> **Excerpted passage**

David Moore
25 days to Christmas…
This week I got the re-shoot of last weeks 5×4″ done, developed and completed. Developed the films I shot of Abi, and contact printed them up. Just the B/W to develop and then a week spent in the dark printing. Its slowly coming together. My incongruous project is coming on a little slower, its turned out a little different to how I had originally anticipated, and I’m actually not liking the finished piece, but the main thing is thats its (nearly) done, so I’ll have something to hand in. I Just need to get my sketchbook up together now. I think I’ll try and do my original idea at some point if I can get the motivation, as I think that that could be a really good image. The one thing thats good about project work is there is a deadline that you have to meet and have something produced. Working for yourself on personal projects I find they rarely get completed as there is no end in sight, so I just carry on with them, become despondent and then stop. I have a couple of ideas for projects that I’ll start next year (unless we can do them for Uni projects) so I’ll set myself a deadline and see if I can actually produce a decent set of images and to get a little motivation going, see If I can get some exhibitions out of them or something.
Speaking of projects, we had a guest speaker in, David Moore who spends anywhere up to three years on a project. He was talking about three of his projects, the first, The Velvet Arena (1994) was a series of photos shot at art gatherings and parties using off camera flash to highlight different things in the images, ie the back of someones neck or a hand, and to photograph events that we wouldn’t normally have access to. While I like the almost voyeuristic idea behind the photos, and I can see a similar style in some event photography today, especially in the works of Nikola Tamindzic, I’m not a fan of the actual subject that was being photographed. I have no real connection with the people in the photos and so find them a little strange and awkward.

[Text and element-pointing records]
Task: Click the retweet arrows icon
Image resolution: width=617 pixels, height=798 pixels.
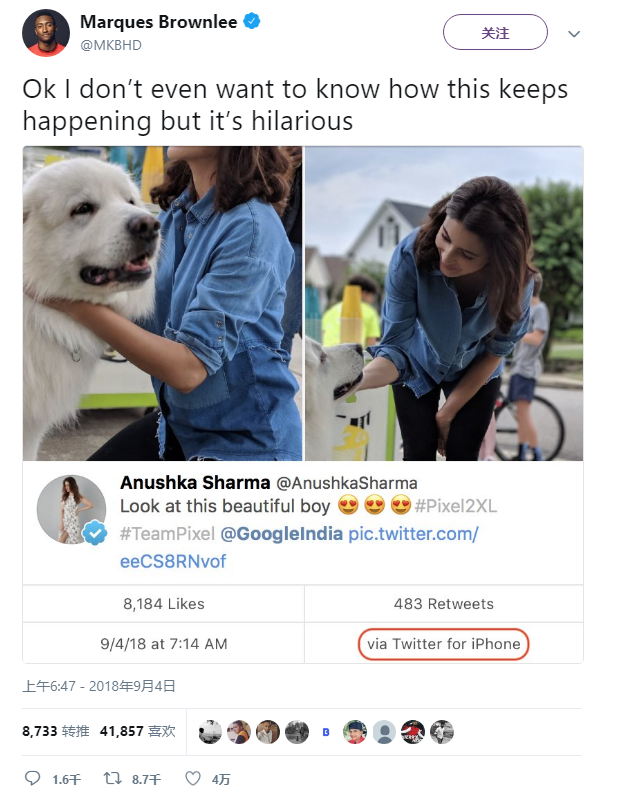Action: [113, 778]
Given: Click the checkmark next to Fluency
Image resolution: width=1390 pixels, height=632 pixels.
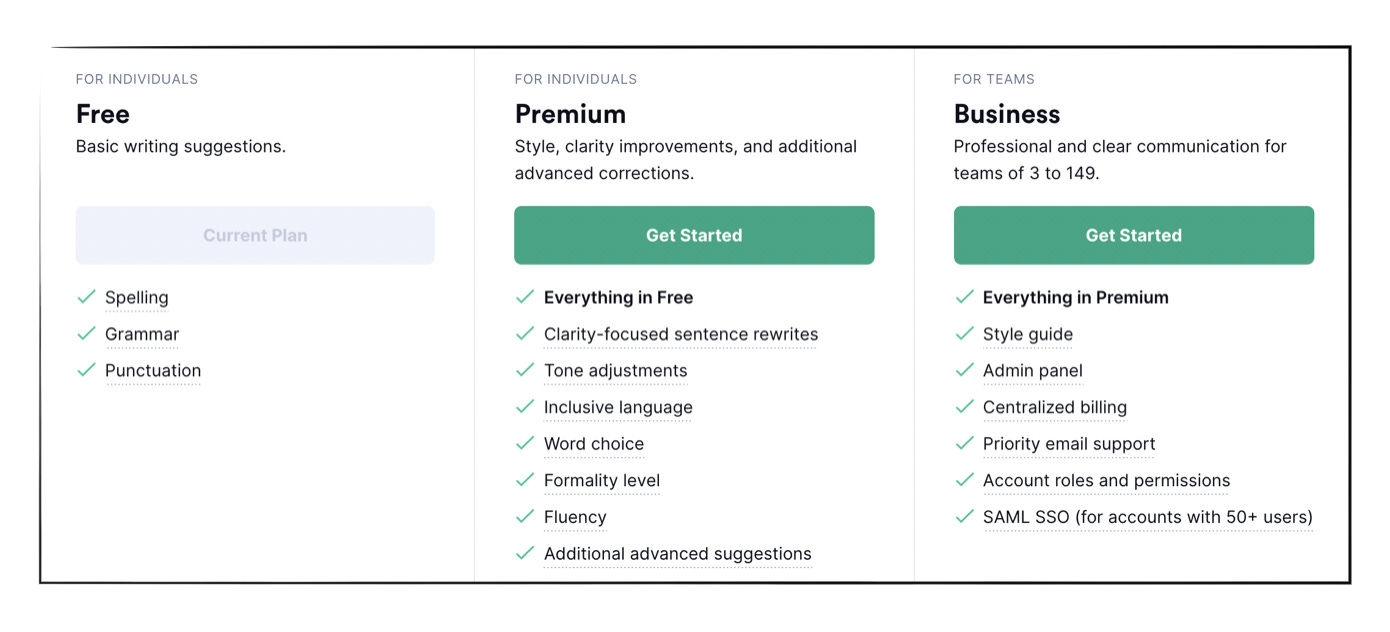Looking at the screenshot, I should click(x=525, y=516).
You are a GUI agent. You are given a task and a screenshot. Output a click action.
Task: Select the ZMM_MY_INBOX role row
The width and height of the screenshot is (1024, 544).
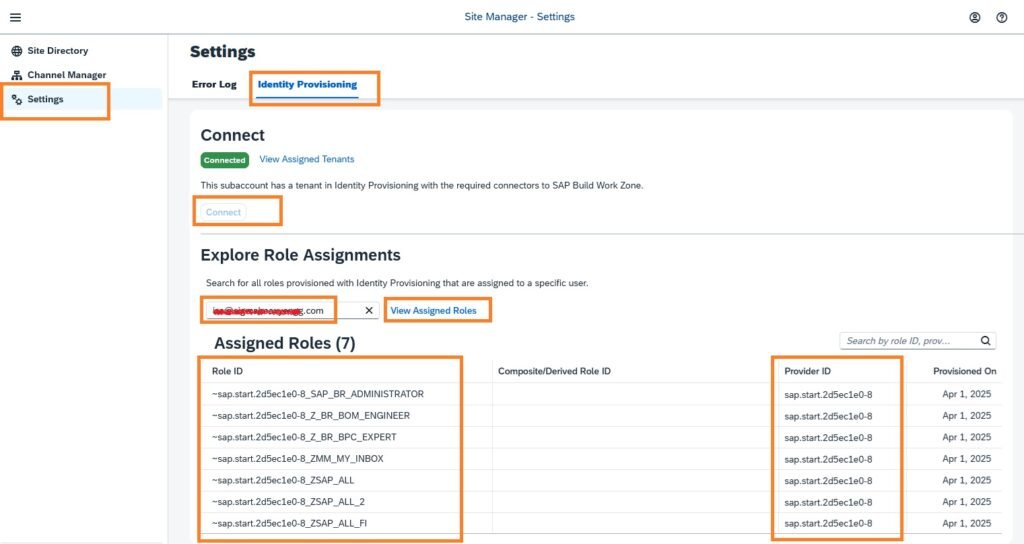pos(297,459)
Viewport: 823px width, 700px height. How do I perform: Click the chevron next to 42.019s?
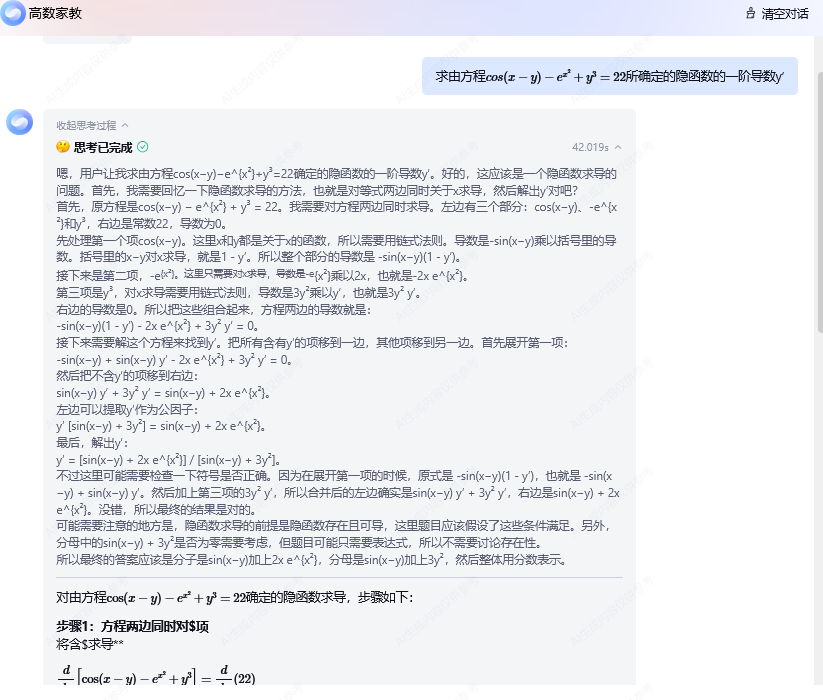(618, 147)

> **Task to carry out**
From the photography blog post above, set down the passage that begins at the words "Speaking of projects, we" and stops after the words "strange and awkward.", copied exactly.

> **Result of the exercise**
Speaking of projects, we had a guest speaker in, David Moore who spends anywhere up to three years on a project. He was talking about three of his projects, the first, The Velvet Arena (1994) was a series of photos shot at art gatherings and parties using off camera flash to highlight different things in the images, ie the back of someones neck or a hand, and to photograph events that we wouldn’t normally have access to. While I like the almost voyeuristic idea behind the photos, and I can see a similar style in some event photography today, especially in the works of Nikola Tamindzic, I’m not a fan of the actual subject that was being photographed. I have no real connection with the people in the photos and so find them a little strange and awkward.